TASK STATEMENT
Output nothing except the lines from the one containing "Export the document as Doc" through the final line of the data, both included, typed exactly, minus the pictures.

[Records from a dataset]
= Beginning of Section =

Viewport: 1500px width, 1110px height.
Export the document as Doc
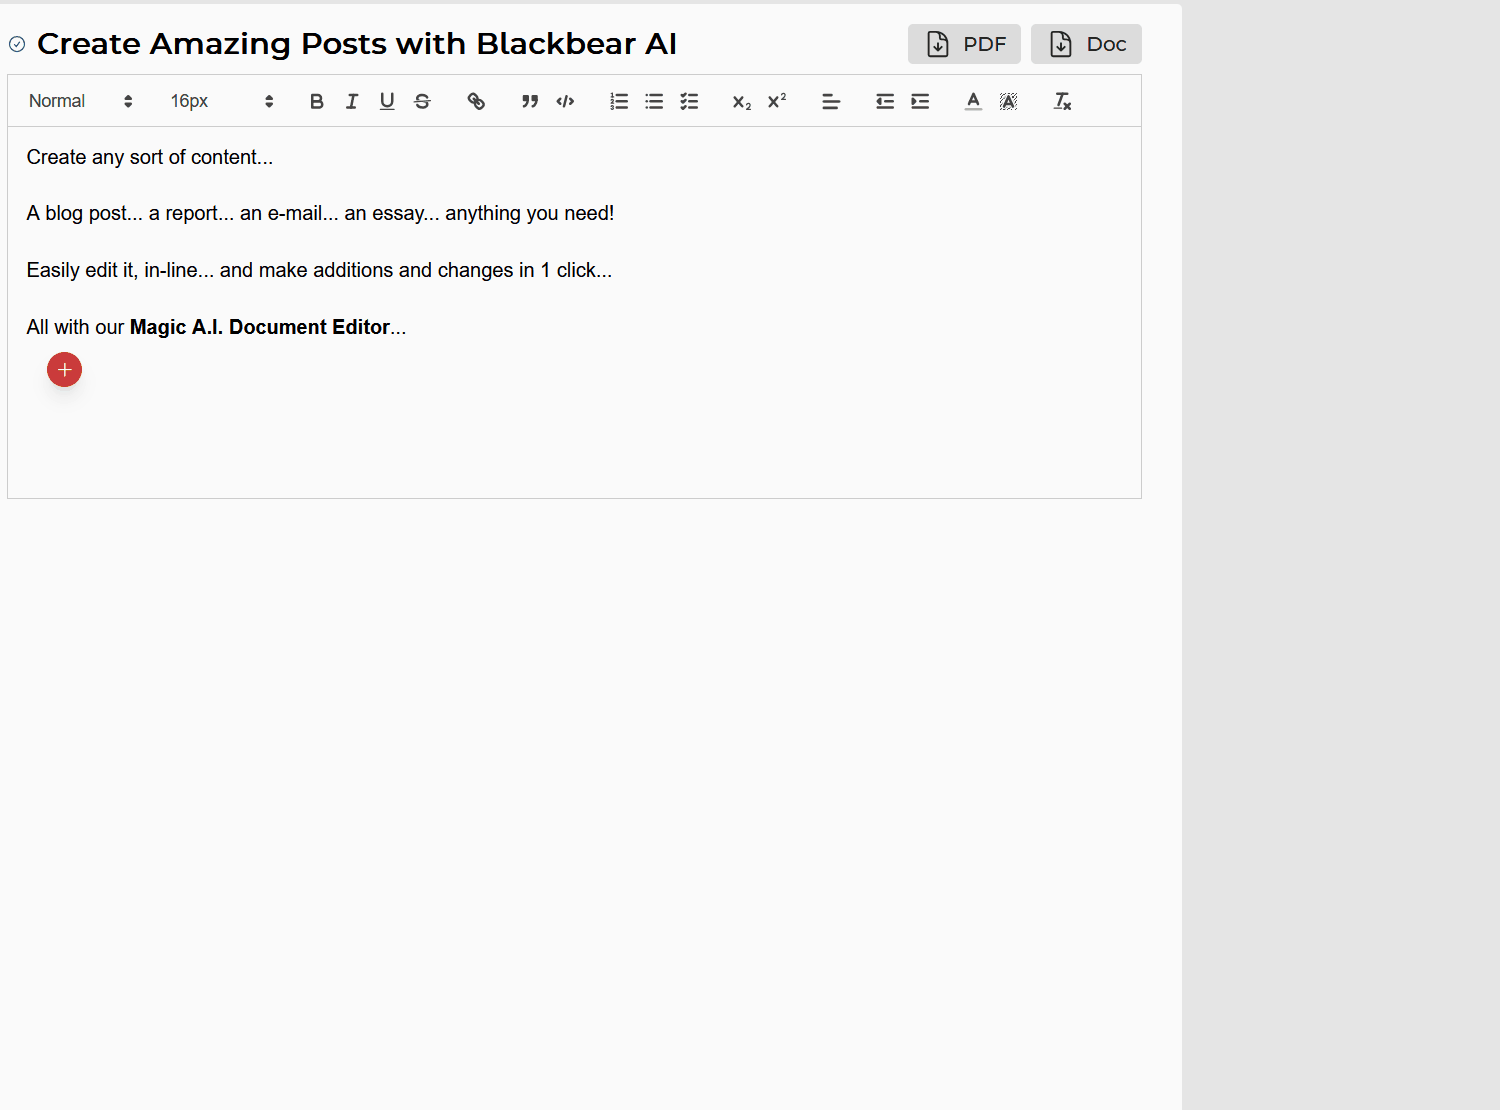point(1086,44)
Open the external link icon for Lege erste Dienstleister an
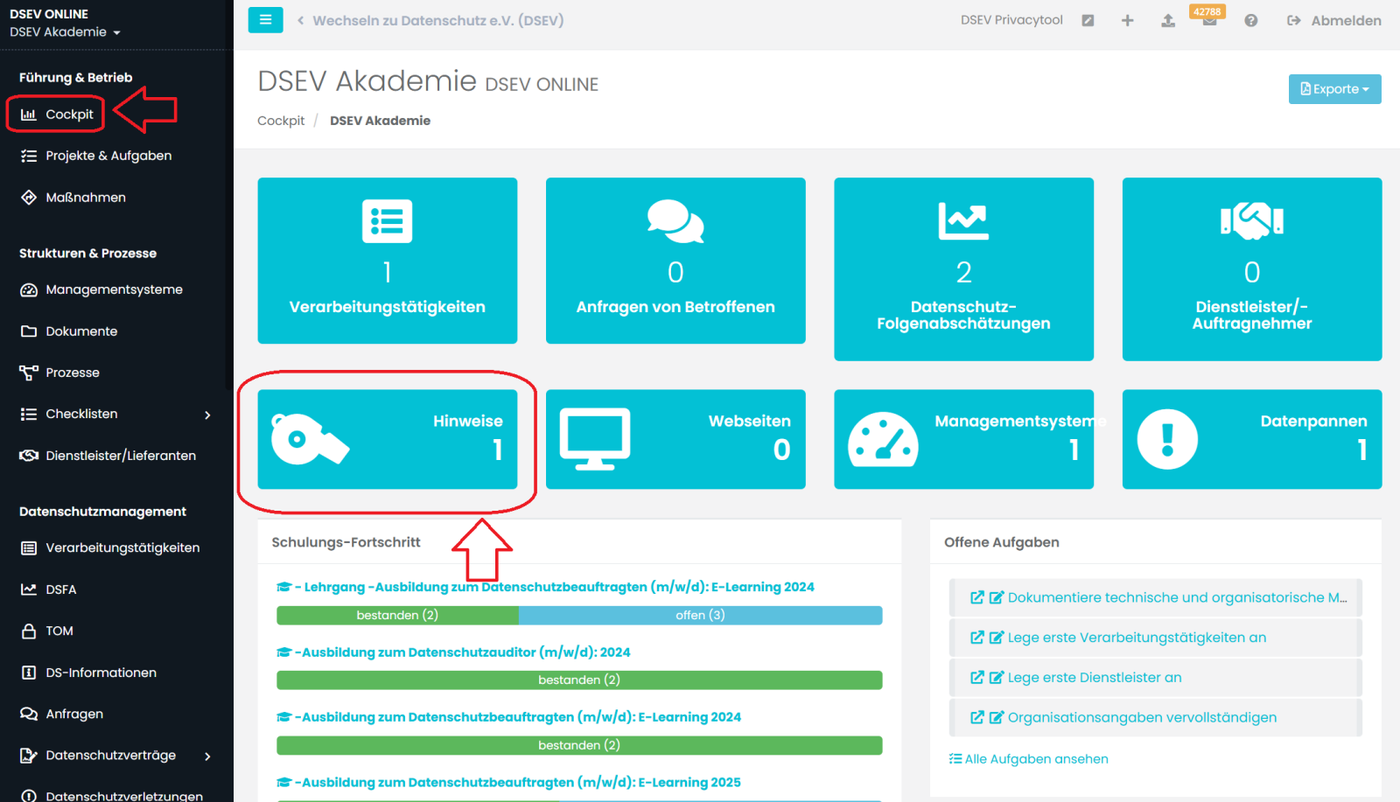This screenshot has width=1400, height=802. pyautogui.click(x=977, y=677)
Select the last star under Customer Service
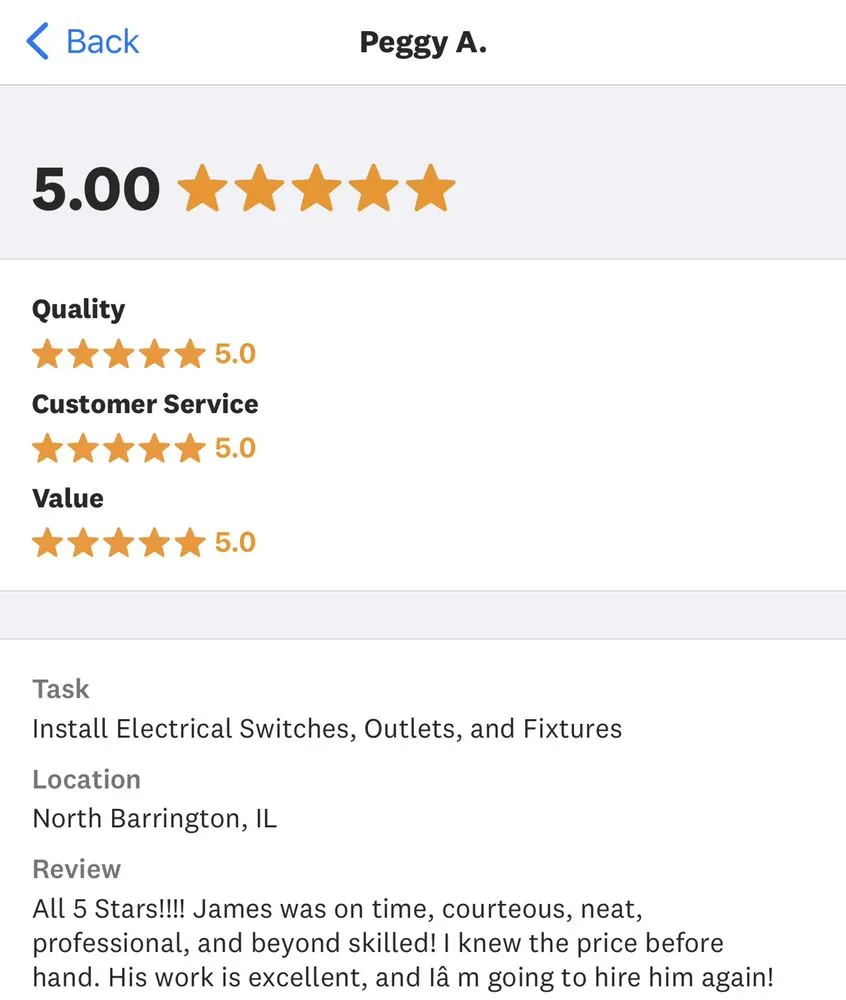 190,448
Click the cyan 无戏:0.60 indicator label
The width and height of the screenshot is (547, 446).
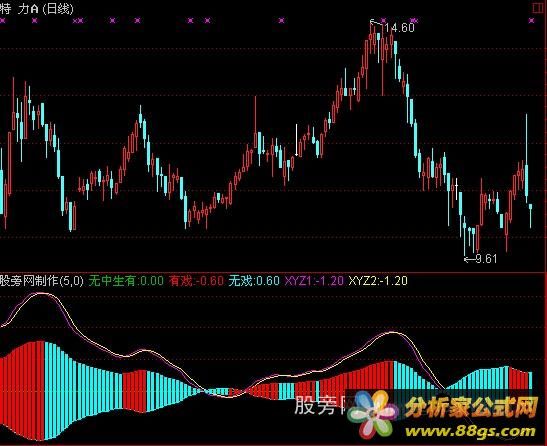[254, 281]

= End of Section =

RESPONSE TO THE EXERCISE
Export the document as Doc
point(1086,44)
Open the external link icon for Lege erste Dienstleister an
This screenshot has width=1400, height=802. pyautogui.click(x=977, y=677)
Select the last star under Customer Service
 190,448
Click the cyan 无戏:0.60 indicator label
The width and height of the screenshot is (547, 446).
[254, 281]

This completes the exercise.